2. Plaintiff was convicted in Mineral County, West Virginia in Case NO. 10-F-150, on one count of abduction of person, kidnapping/concealing child with the purpose of defiling; one count of conspiracy to commit a felony; one count of incest; and one count of sexual assault in the third degree. See the WVDOC's online Offender Search. As a convicted sex offender, plaintiff is required to have a psychological evaluation prior to consideration for parole. See Dkt.# 19-1 at 1; W.Va. Code §62-12-13(b)(1)(D) & (2).
3. Dkt.# 1 at 9.
4. Preiser v. Rodriguez, 411 U.S. 475, 500 (1973).
5. Porter at 524.
6. Available at: http://apps.sos.wv.gov/adlaw/csr/readfile.aspx?DocId=18978&Format=PDF; see also Dkt.# 26-1.
7. Dkt.# 1-1 at 2.
8. Dkt.# 1-1 at 1.
9. Dkt.# 19 at 15-16.
10. Dkt.# 25 at 6.
11. Id.
12. Id.
13. Barnett v. Hargett, supra at 174 F.3d 1128.
14. Dkt.# 1-2 at 1.
15. Dkt.# 25 at 6.
16. A copy of the Policy Directive is attached to the defendants' dispositive motion. See Dkt.# 19-3 at 3-13.
17. Dkt.# 27 at 6.
18. Dkt.# 1 at 7.
19. Id.
20. In making this inquiry, case law under 42 U.S.C. §1983 is applicable to Bivens actions. See Butz v. Economou, 438 U.S. 478, 504 (1978).
21. Dkt.# 19 at 9 and Dkt.# 19-1 at 1-2.
22. Dkt.# 19, ¶8 at 2; Dkt.# 19-1 at 5-7.

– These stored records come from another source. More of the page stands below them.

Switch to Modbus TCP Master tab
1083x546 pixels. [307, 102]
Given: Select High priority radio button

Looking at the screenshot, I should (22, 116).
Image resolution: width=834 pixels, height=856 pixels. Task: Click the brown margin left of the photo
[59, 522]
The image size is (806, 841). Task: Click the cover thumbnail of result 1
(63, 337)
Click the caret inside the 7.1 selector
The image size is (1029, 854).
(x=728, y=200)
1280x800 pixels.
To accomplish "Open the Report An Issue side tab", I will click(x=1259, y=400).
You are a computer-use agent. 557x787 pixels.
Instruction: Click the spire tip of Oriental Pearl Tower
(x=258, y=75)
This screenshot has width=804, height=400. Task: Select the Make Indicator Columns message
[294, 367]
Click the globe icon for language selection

23. Ms. Spruce was the psychologist handling Mt. Olive Correctional Center ("MOCC"). See Dkt.# 19-1, ¶9 at 2.
24. Dkt.# 19-1, ¶9 at 2.
25. Dkt.# 19-1 at 7.
26. Dkt.# 19-1, ¶10 at 2.
27. Dkt.# 19-1 at 8.
28. Dkt.# 19-1, ¶11 at 2.
29. Dkt.# 19-1, ¶11 at 2-3.
30. Dkt.# 19-1 at 9.
31. Dkt.# 19-1, ¶12 at 3.
32. Dkt.# 19-1 at 10 and 11.
33. Dkt.# 19-1, ¶13 at 3.
34. Dkt.# 19-1, ¶14 at 3; see also February 12, 2015 Parole Decision Summary, Dkt.# 19-1 at 13-16.
35. Dkt.# 1-2 at 3.
36. Dkt.# 19-1 at 13.
37. Dkt.# 19-1, ¶14 at 3; Dkt.# 19-1 at 13.
38. Trulock v. Freeh, supra at 275 F.2d 401.
39. Zatler v. Wainright, supra at 802 F.2d 401.
40. Dkt.# 1 at 8.
41. Id.
42. Dkt.# 19-2, ¶4 at 1.
43. Dkt.# 19-2, ¶5 at 1.
44. Dkt.# 19-2, ¶6-8 at 2.
45. Dkt.# 19-2, ¶9 at 2.
46. Id., ¶10 at 2.
47. Paige v. Kuprec, supra at 2003 W.L. 23274357 *1.